Researchers who utilize this methodology must be aware of the potential for participant bias. One potential concern is that respondents recruited through social media may not be representative of the entire population, which should be acknowledged when data are published; however, prior research has shown that participants recruited through social media tend to be more demographically diverse than traditional clinical populations [6]. In our experience, the participant demographics of individuals recruited through social media are similar to those recruited through traditional sources for hereditary cancer studies. However, both have been noted to over-represent individuals who are more highly educated, female, and white. In terms of increasing the heterogeneity of the study sample, the use of social media as a recruitment method allows researchers to reach individuals, such as previvors, who are receiving care in the community (as opposed to a single institution or comprehensive cancer center) and in geographically-diverse areas.

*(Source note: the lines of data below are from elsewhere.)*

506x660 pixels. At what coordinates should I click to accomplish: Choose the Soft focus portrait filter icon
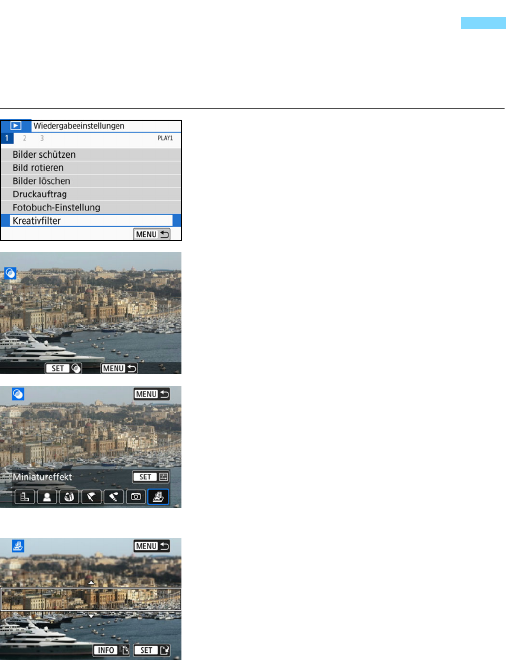pyautogui.click(x=47, y=497)
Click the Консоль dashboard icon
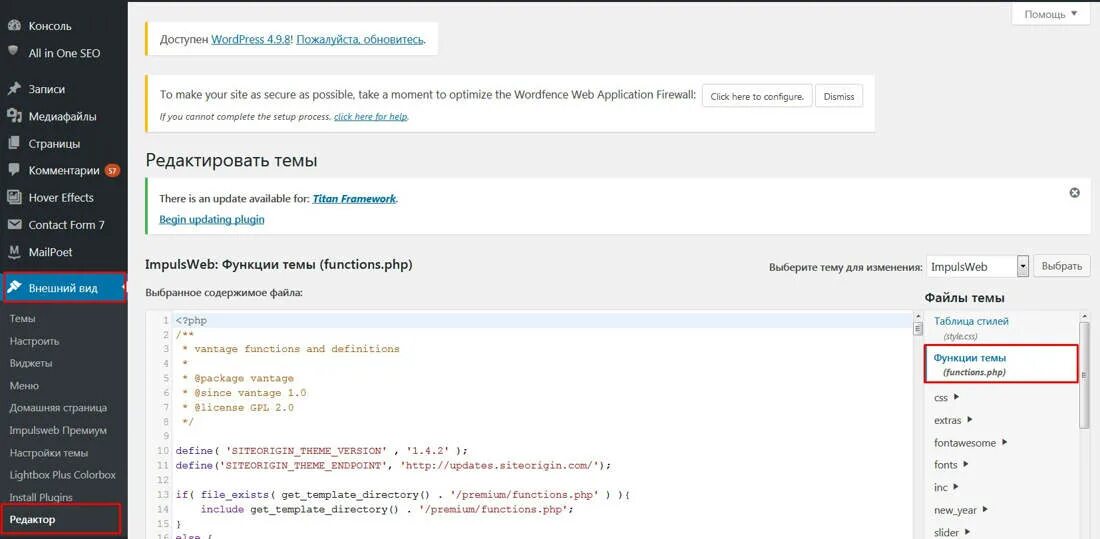1100x539 pixels. (14, 25)
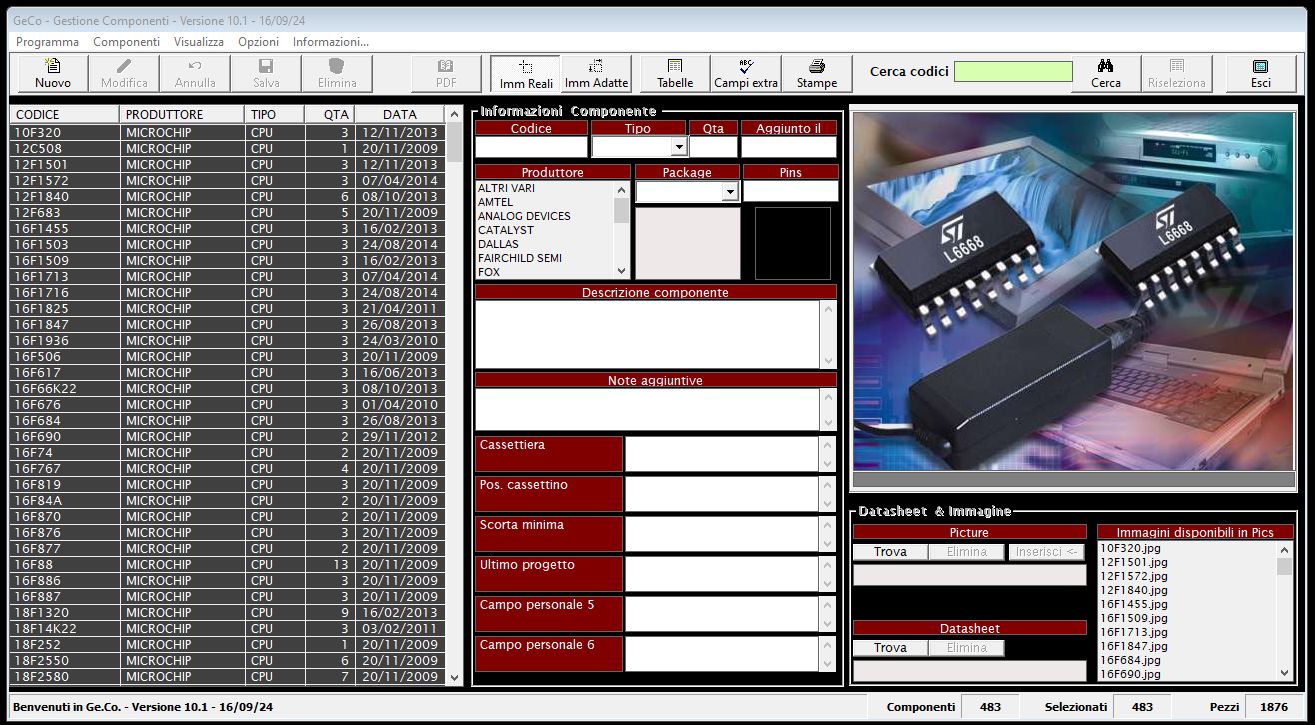Expand the Package dropdown
The width and height of the screenshot is (1315, 725).
(x=729, y=192)
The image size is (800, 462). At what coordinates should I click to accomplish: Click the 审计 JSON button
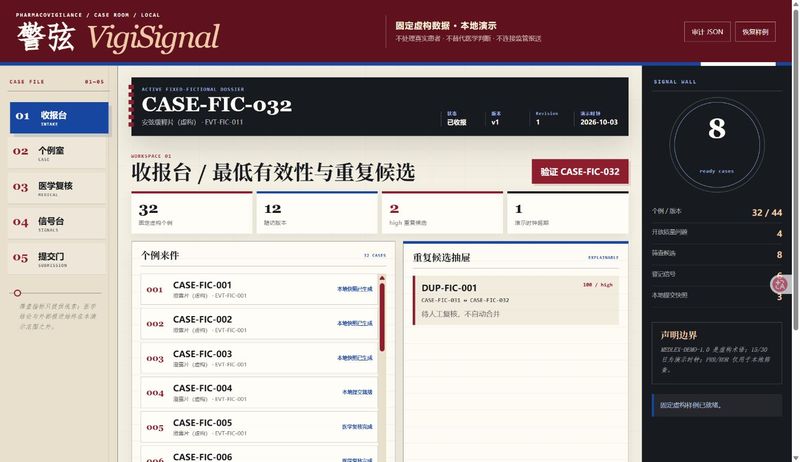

Although this methodology does not fully address the broader bias in research participation for hereditary cancer populations, which merits continued discussion by researchers and clinicians, it is a step forward in terms of including individuals who would previously have been left out of these types of studies. Finally, concerns regarding privacy and security were procedurally minimized in this study. Patients were open about their health circumstances as part of the LSI online community, surveys were anonymized, and data were securely collected via REDCap. Future research could easily connect to clinical data via electronic health records in this same structure to combine patient-reported outcomes with the depth of clinical data.
Conclusions
Creating partnerships with Web-based patient education and advocacy organizations and social media recruitment are powerful tools for health researchers, especially those who study hard-to-reach populations. If utilized effectively, this recruitment method can open up research opportunities for investigators, particularly those who do not have direct access to clinical populations or are working with limited staff and budgets. It is also clear that the choice of community partner must resonate and have credibility with the population of interest. Organizations must have both an active social media presence, and be seen as valuable and trusted community resources, by potential participants. LSI provides connections, shares up-to-date health information, and provides education to LS patients; therefore, when a research opportunity was posed to potential participants via the LSI website, respondents trusted that the study has been properly vetted and were willing to share their opinions and experiences.
Acknowledgments
This research was supported by a grant awarded to Allison M Burton-Chase by the Collaborative Group of the Americas Fund.
Abbreviations
- LS
Lynch syndrome
- LSI
Lynch Syndrome International
- REDCap
Research Electronic Data Capture
Footnotes
Conflicts of Interest: None declared.